Besides providing the only publicly available implemenation of the algorithm I am aware of, two improvements were made upon the method.

Firstly, Mitani did not prove that the edge-removing procedure in step 3 would always succeed. We provide a simple extension of their method that always succeeds: First, by the handshaking lemma, there are an even number of odd-degree vertices. Furthermore, removing a path between two odd-degree vertices turns both of them into even-degree vertices while preserving the parity of all other vertices. Thus, by removing paths between pairs of odd-vertices, we will be left with a graph where all vertices are even-degree. This observation was made in conjunction with Matthew Li.

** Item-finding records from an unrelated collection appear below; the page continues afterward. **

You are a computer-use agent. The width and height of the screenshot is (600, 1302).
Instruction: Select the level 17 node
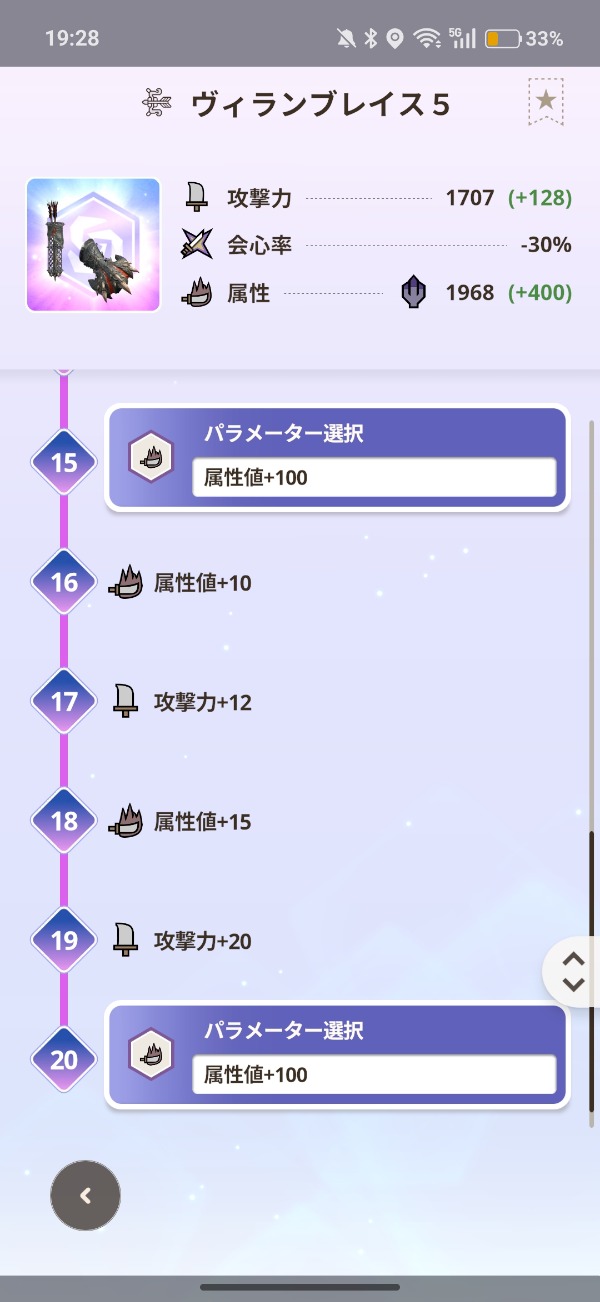pyautogui.click(x=64, y=702)
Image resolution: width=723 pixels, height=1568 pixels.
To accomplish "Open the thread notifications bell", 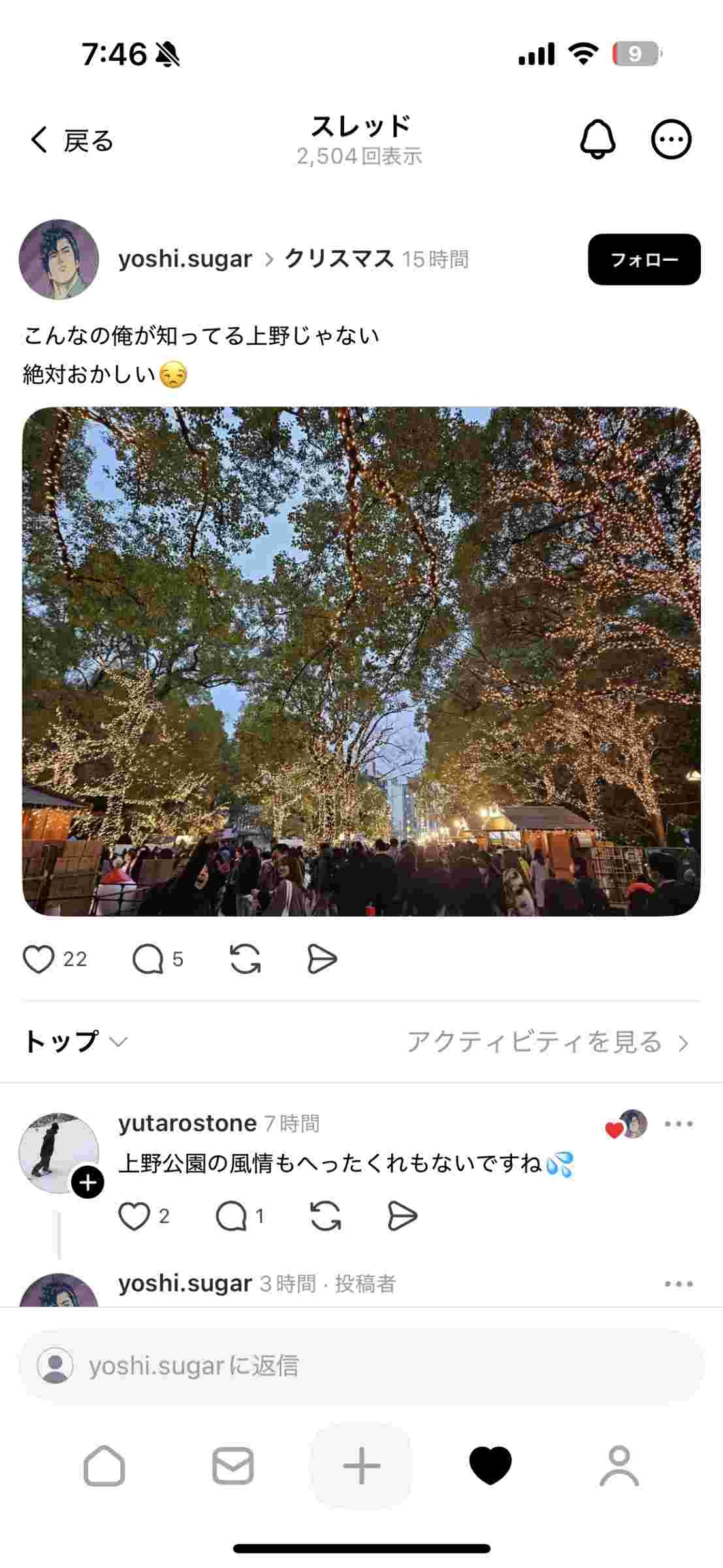I will point(598,139).
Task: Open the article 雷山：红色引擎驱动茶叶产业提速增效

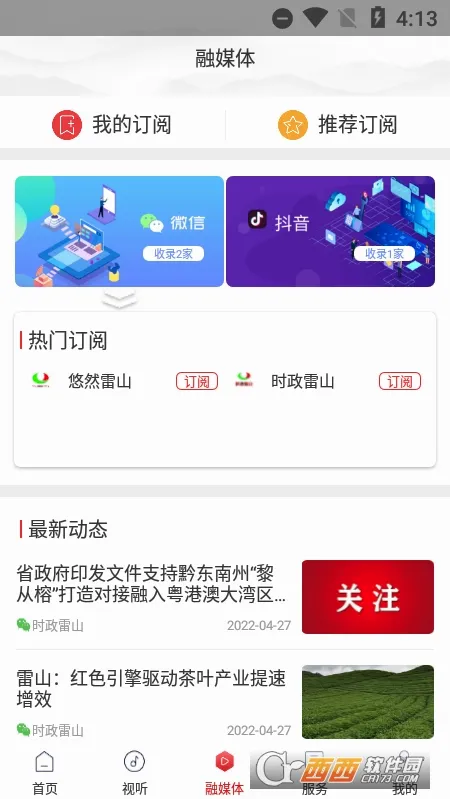Action: click(225, 702)
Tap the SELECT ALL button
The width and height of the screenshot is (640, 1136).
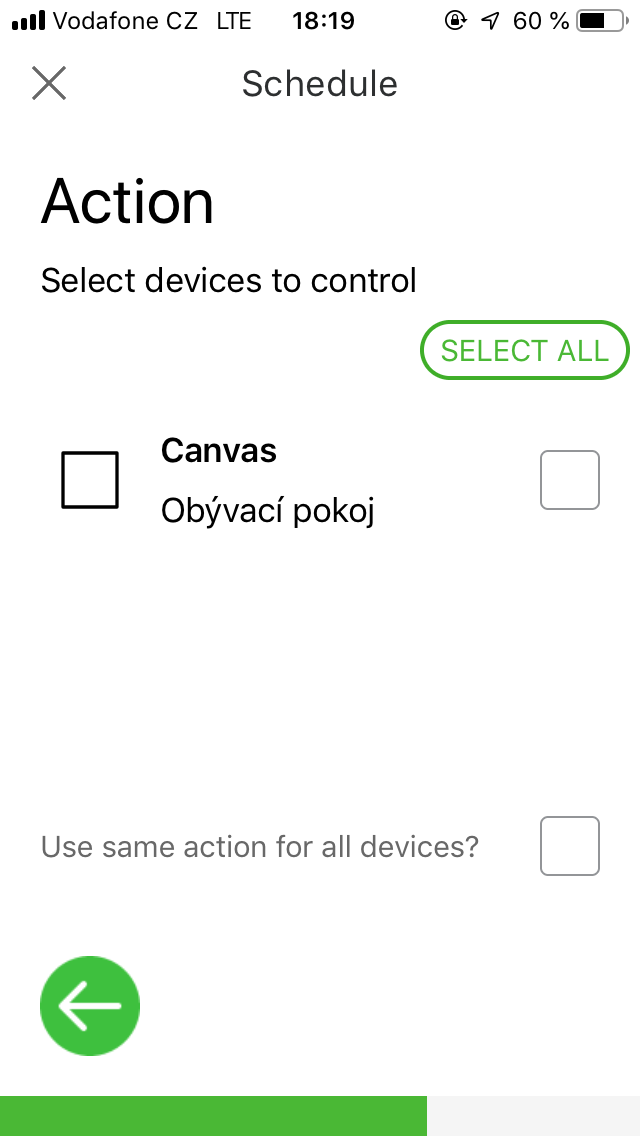coord(524,351)
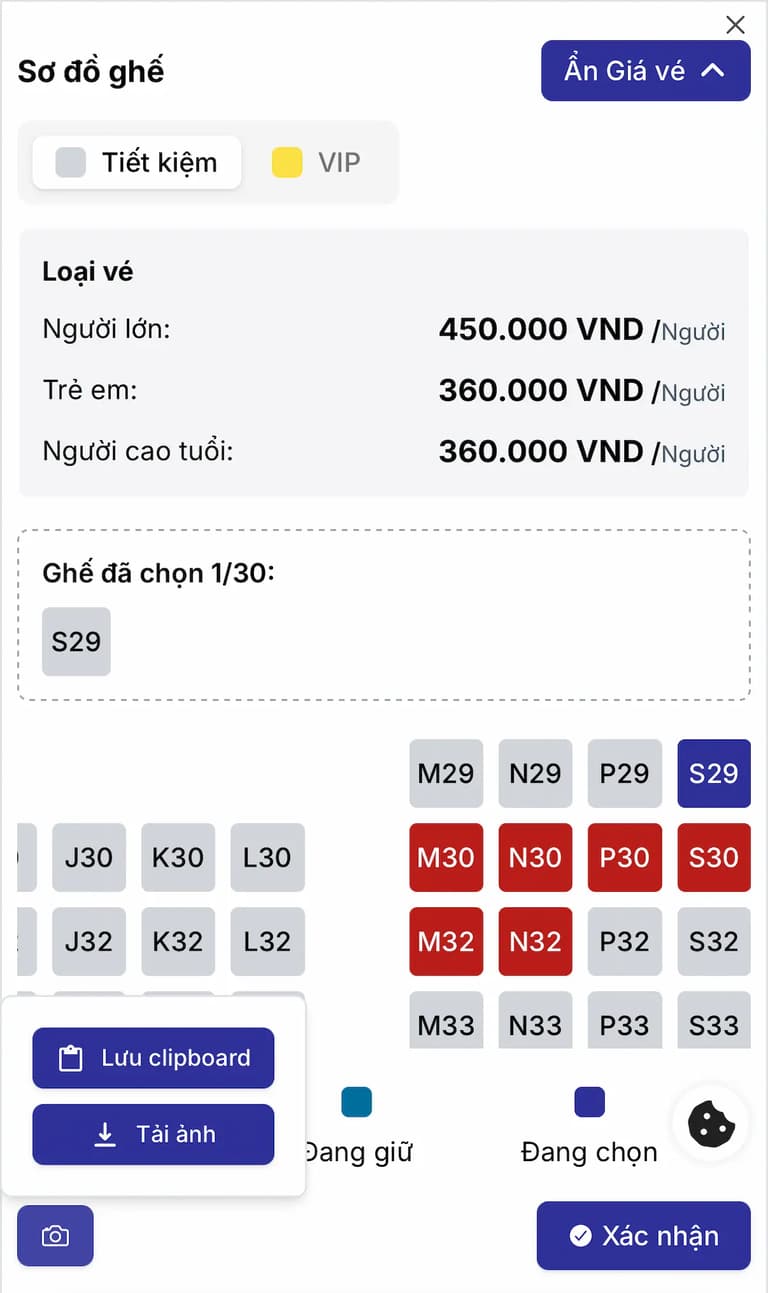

Secondly, Mitani uses a brute-force search to find mountain-valley assignment which satisfies Maekawa's Theorem. We improve slightly upon this procedure, by adapting the procedure in [Bern and Hayes 1996].

Here is what the tkinter interface looks like as of now:

I ran a hundred trials for each number of vertices, and it seems that the success rate quickly drops the more vertices you add. The max iterations I set in these trials was 100, and iterating more times does result in a higher success rate, but it does take longer (you can press the button multiple times in the tkinter face to keep on optimizing).

Here is one sample of folding one of these randomly generated crease patterns. A lot of the folding patterns feel unfamiliar, really helps (slightly) expand your idea of how to fold things!

Here's the crease pattern:

And here's the folded rendition (with some liberties taken in shaping):

Bern, Marshall, and Barry Hayes. "The complexity of flat origami." In SODA, vol. 96, pp. 175-183. 1996.

Mitani, Jun. "A method for designing crease patterns for flat-foldable origami with numerical optimization." Journal for Geometry and Graphics 15, no. 2 (2011): 195-201.